Lors d'une allocution, il a salué un "jour historique": "TotalEnergies est né en Irak en 1924, il y a près d'un siècle, c'est donc très symbolique pour moi (...) d'être ici aujourd'hui pour maintenir et poursuivre cette histoire".
« Autosuffisance » en gaz
Interrogé par l'AFP, l'adjoint au ministre du Pétrole en charge de l'extraction, Bassem Khdeir, a assuré que "les étapes concrètes sur le terrain: la construction des infrastructures, les études", débuteront "dans un mois". Mais il faudra attendre trois ans pour que les projets "portent leurs fruits", a-t-il dit.
Un premier projet vise à récupérer le gaz torché sur trois champs pétroliers afin d'alimenter en gaz des centrales électriques du pays.
Aussi vieille que l'industrie pétrolière, cette pratique extrêmement polluante consiste à brûler le gaz s'échappant lors de l'extraction de brut. Et l'Irak est le deuxième pays du monde à recourir autant à ce procédé, juste derrière la Russie, selon la Banque mondiale.

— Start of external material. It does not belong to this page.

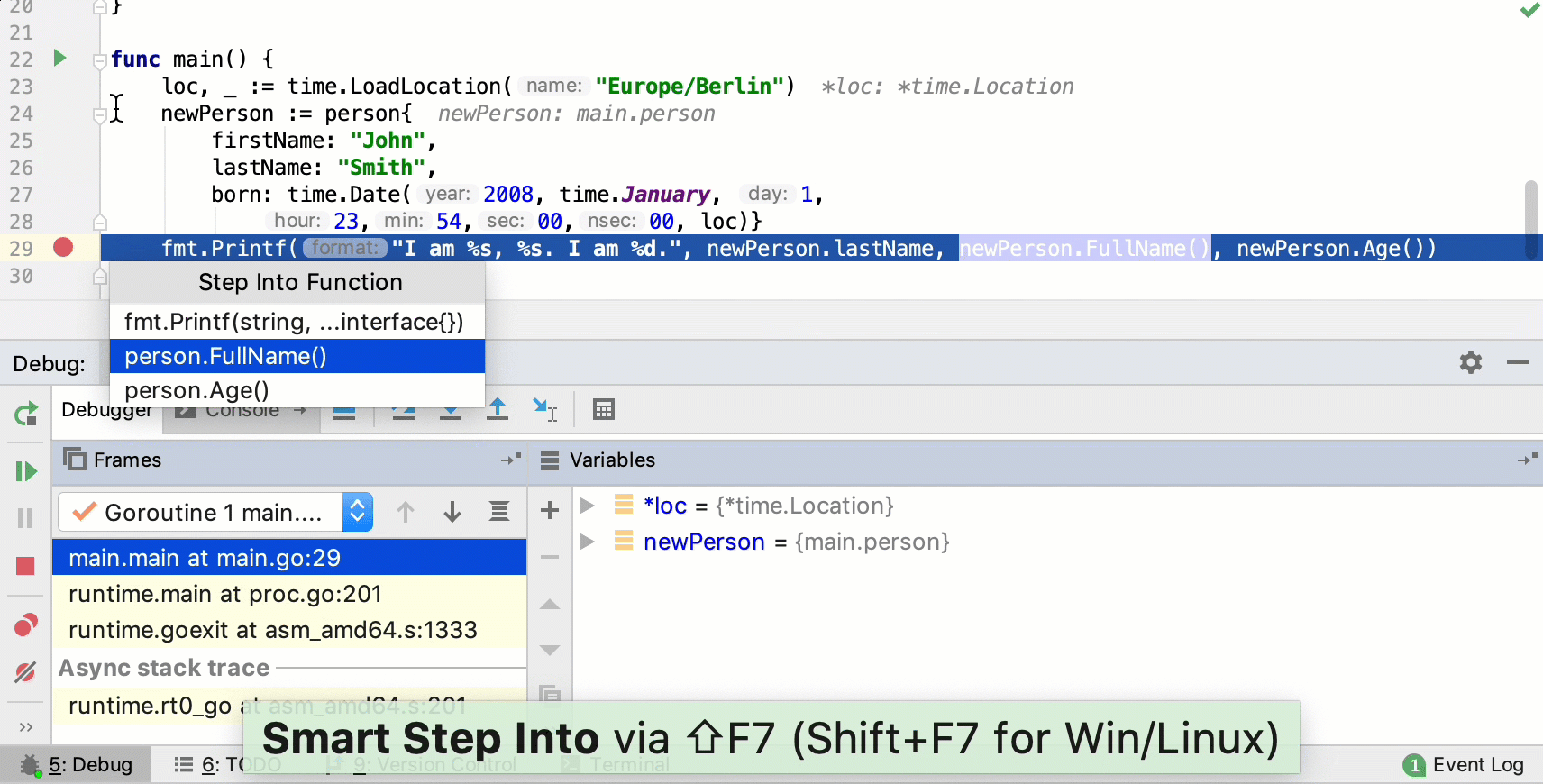The width and height of the screenshot is (1543, 784).
Task: Resume program with green play icon
Action: tap(26, 471)
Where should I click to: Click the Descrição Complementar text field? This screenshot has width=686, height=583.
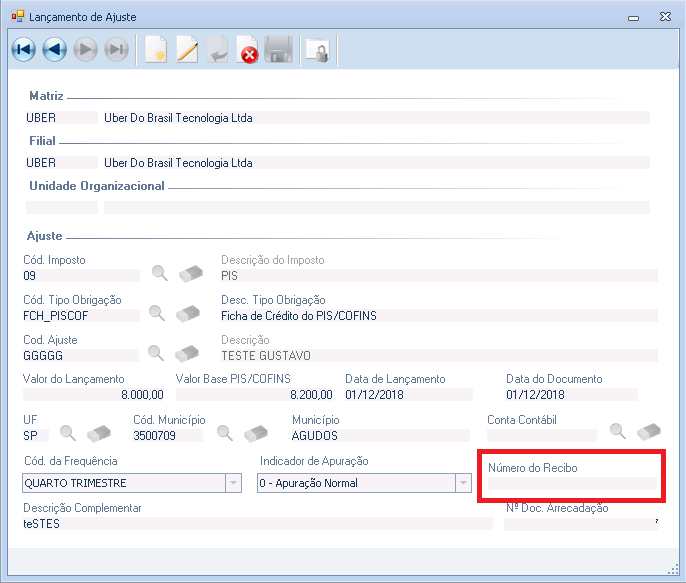pos(257,523)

Un deuxième projet vise à développer une centrale solaire géante de 1 GW pour alimenter le réseau électrique de la région de Bassora (sud). Un troisième concerne l'augmentation de la production du champ pétrolier d'Artawi (sud) à 210 000 barils/jour.

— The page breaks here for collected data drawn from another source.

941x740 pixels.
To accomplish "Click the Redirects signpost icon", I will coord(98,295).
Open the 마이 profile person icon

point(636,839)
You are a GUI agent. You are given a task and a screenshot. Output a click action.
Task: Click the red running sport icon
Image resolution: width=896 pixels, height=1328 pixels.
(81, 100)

Un dernier volet concerne la construction d'une usine de traitement d'eau de mer pour fournir l'eau nécessaire aux champs pétroliers et contribuer à la fourniture d'eau potable de Bassora.
Ce projet permettra à terme d'avoir cinq millions de barils d'eau par jour, selon des chiffres dévoilés lundi lors de la cérémonie à Bagdad.
"Les accords d'aujourd'hui lancent le travail (...), sur le terrain on va mobiliser les équipes cet été", a assuré M. Pouyanné à l'AFP.
Il s'attend à livrer "la première tranche" de l'usine solaire "dans les deux ans". Mais les travaux du Mégaprojet devraient être achevés en 2027-2028, a-t-il poursuivi. "On aura délivré à la fois l'eau, la réduction du torchage de gaz, le champ pétrolier en production et l'intégralité de l'usine solaire", a précisé M. Pouyanné.
En Irak, les centrales électriques sont ultra-dépendantes du gaz fourni par l'influent voisin iranien, qui régulièrement coupe son approvisionnement, aggravant un peu plus les délestages quotidiens.
Les autorités cherchent donc à diversifier leurs sources d'énergie. Elles ambitionnent notamment d'éliminer progressivement d'ici 2030 le torchage de gaz dans l'objectif "d'atteindre l'autosuffisance" en exploitant ce gaz qui alimentera alors ses centrales, assure M. Khdeir.